就職活動で内定をもらえば、長かった就活から解放されると感じる人も多いでしょう。ところが、内定後に「ほかの会社の選考は辞退してください」「数日以内に承諾書を提出してください」と迫られ、かえって悩みが深くなる学生もいます。企業が内定や内々定を出すことと引き換えに、本人の意思に反して就職活動を終わらせようとする行為は「オワハラ」と呼ばれます。厚生労働省も、他社への就職活動をやめるよう強要する行為や、内定承諾書の提出を執拗に求める行為などについて、学生の職業選択の自由を妨げるものとして企業に注意を促しています。

オワハラは、ごく一部の学生だけが経験する特殊な問題とも言い切れません。就職みらい研究所が2025年卒の大学生を対象に行った調査では、内定取得者の7.7%がオワハラを受けた経験があると回答しています。2024年7月1日時点の大学生の内定率は88.0%、進路確定率は75.0%に達していました。内定を得る時期も早まり、2025年卒では卒業前年の2月までに初めて内定を得た学生が40.3%に達しています。
就活が早く進むほど、企業が内々定を出してから学生の進路が固まるまでの期間も長くなります。この時間が、企業にとって「辞退されるかもしれない期間」になっている点が、オワハラを考えるうえで見逃せない部分でしょう。

 

売り手市場だから企業の焦りも強くなる

学生に有利な売り手市場なら、オワハラは減りそうに思えます。しかし企業から見ると、学生が複数社から内定を得やすい環境は、自社の内定を辞退されやすい環境でもあります。採用予定が10人だからといって、10人に内定を出せば採用活動が終わるわけではありません。辞退者が出れば追加で学生を探し、説明会や面接を行う必要があり、採用広告や人事担当者の工数も増えていきます。学生が企業を選びやすくなったことが、企業側には採用人数を確定しにくい状況を生んでいると考えられます。

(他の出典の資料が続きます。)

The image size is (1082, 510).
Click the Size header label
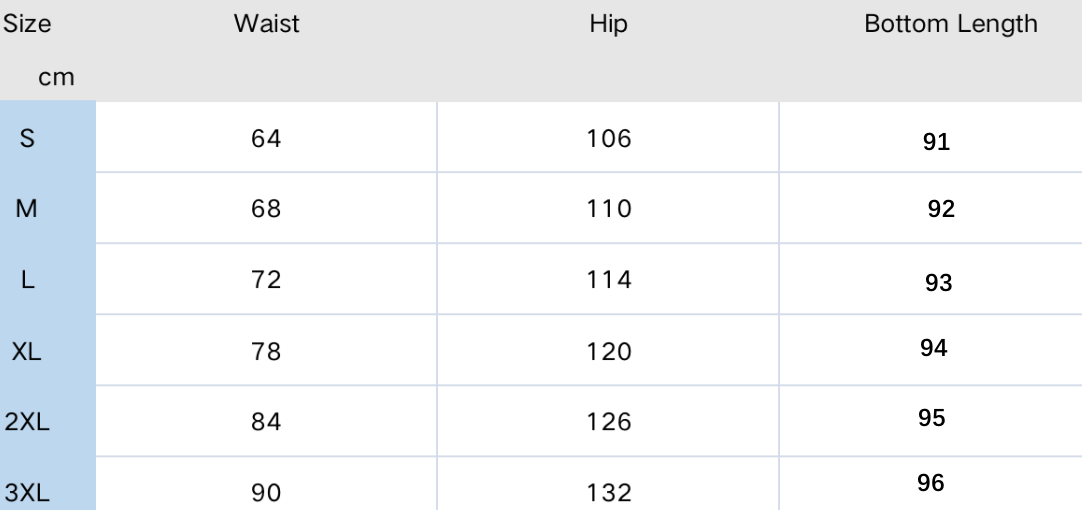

そこで企業が意識するのが、採用予定人数だけではなく、内定承諾や辞退の状況です。学生が比較検討する時間を十分に取れば、本人にとって納得できる会社を選びやすくなります。一方、企業からすれば、その間は他社を選ばれる可能性が残ります。
2025年卒の調査を見ると、内定承諾期限は「期限なし」が22.1%だった一方、「2週間以上~1カ月未満」が21.3%、「1週間以上~2週間未満」も14.6%ありました。期限を設定すること自体が問題なのではありません。ただ、採用人数や承諾率といった短期間で確認しやすい数字を優先しすぎると、「学生が納得するまで待つ」より「早く承諾を取る」という発想へ傾きやすくなります。その延長線上で、採用管理が過度な囲い込みへ変わる可能性があるといえるでしょう。

 

なぜ企業からの「お願い」を断りにくいのか

オワハラを理解するには、企業と学生の立場が対等ではないことにも目を向ける必要があります。採用活動では企業が学生を評価し、合否を決めます。学生は社会経験が少なく、採用の仕組みに詳しいとは限りません。その状況で採用担当者から「ほかの会社は辞退してください」と言われれば、単なるお願いだったとしても、「断ったら内定に影響するのではないか」「入社後に悪く思われないか」と感じる人はいるでしょう。厚生労働省も、社会経験が少ない学生にとって企業からの強い働きかけは大きなプレッシャーになり得ると指摘しています。企業側が軽い確認のつもりでも、立場の差によって学生が受ける圧力は大きくなると思われます。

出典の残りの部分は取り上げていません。